_Passage to read_:
------------------------

HFST: Other interpreted as a simple symbol

This page is devoted to one particular and simple interpretation for other (alias ?) and the corresponding implementation and consequences. The interpretation is in short:

  1. In FSAs and in FSTs the ? symbol is like any other symbol in their alphabet.
  2. There is no separate concepts for any and other, there is only the ? whose interpretation is external to the machine and thus not coded in the transition or elsewhere in the machine.
  3. If the alphabets, including the ? are identical in two FSAs, then the normal FSA operations apply (without any special treatment of ?.
  4. Iteration of FSTs are produced normally without special treatment of ?.
  5. If the input alphabets of two FSTs are identical (including the ?) and their output alphabets are identical, then the normal operations of union, concatenation (and intersection if applicable) apply normally, without special consideration of the ?.
  6. If the output alphabet of FST1 and the input alphabet of FST2 agree, then the composition can be computed without special treatment of the ?.
  7. If the alphabets of FSAs or FSTs fail to agree as above, the corresponding alphabets must be harmonized by adding some transitions for symbols from the other automaton as described below.
  8. The interpretation of ? is thus deferred, partly to possible later operations where harmonization is needed, and partly to the execution of a FSA as a recognizer or FST as a transducer.

Benefits

  1. One can use the SFST and OpenFST calculi as they are, no reworking of the internals is necessary.
  2. It will be easier to include further finite-state engines in HFST in future.
  3. Two-level rules (and other relating transducers) will be freed from the requirement of a predefined set of allowed pairs.
  4. The core of the HFST interface will be simpler, more general, and straight-forward.
  5. All stages refer to finite and known characters. No need to operate with infinite or truly unknown symbols (in definitions and operations) until at run-time when it is no more a problem (just match the symbol not in the known alphabet with a ? transition).

Harmonization of FSAs

  • To harmonize FSA1, compute S12 as the difference of the concrete alphabet of FSA2 and FSA1 (including possible =?=s as one symbol).
  • FOR EACH transition t from Qi to Qj in FSA1 with label ?, add a transition from Qi to Qj with each label in S12.

------------------------

_Exercise_: Please continue the HFST page above about treating ? as a simple symbol, starting after its final bullet on adding transitions for each label in S12.

------------------------

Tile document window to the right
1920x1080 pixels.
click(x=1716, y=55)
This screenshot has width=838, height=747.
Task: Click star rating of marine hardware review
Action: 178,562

------------------------

_Answer to the problem_:
  • Note that if there are no ? transitions in FSA1, nothing will be added.
  • Harmonize FSA2 similarly.

Harmonization of FSTs for concatenation, union and intersection

In replace rules, the obvious default is the identity correspondence, because the rule only says about the center and the relevant context. Anything beyond the center must remain as it was. On the other hand, the identity correspondence is not useful in two-level rules. Once you enter identity correspondences, two rules will be in fatal conflict.

Thus we will introduce two kinds of harmonizations, one called identity harmonization for replace rules, and the other called pair harmonization e.g. for two-level rules. Both harmonize by adding transitions to accompany the original ? transitions, but slightly in a different way.

For identity harmonization, we expand ? transitions roughly as follows:

  • FOR ALL transitions (Qi ?:? -> Qj) IN FSA1, add transitions (Qi ?:? -> Qj) FOR EACH x IN the alphabet of FST2 NOT IN the alphabet of FST1.

For the pair harmonization, the expansion differs from the above so that we add pairs x:y (instead of identity pairs x:x) from the difference of pair alphabets of the two FSTs.

See the end of HfstOtherSymbol for additional details.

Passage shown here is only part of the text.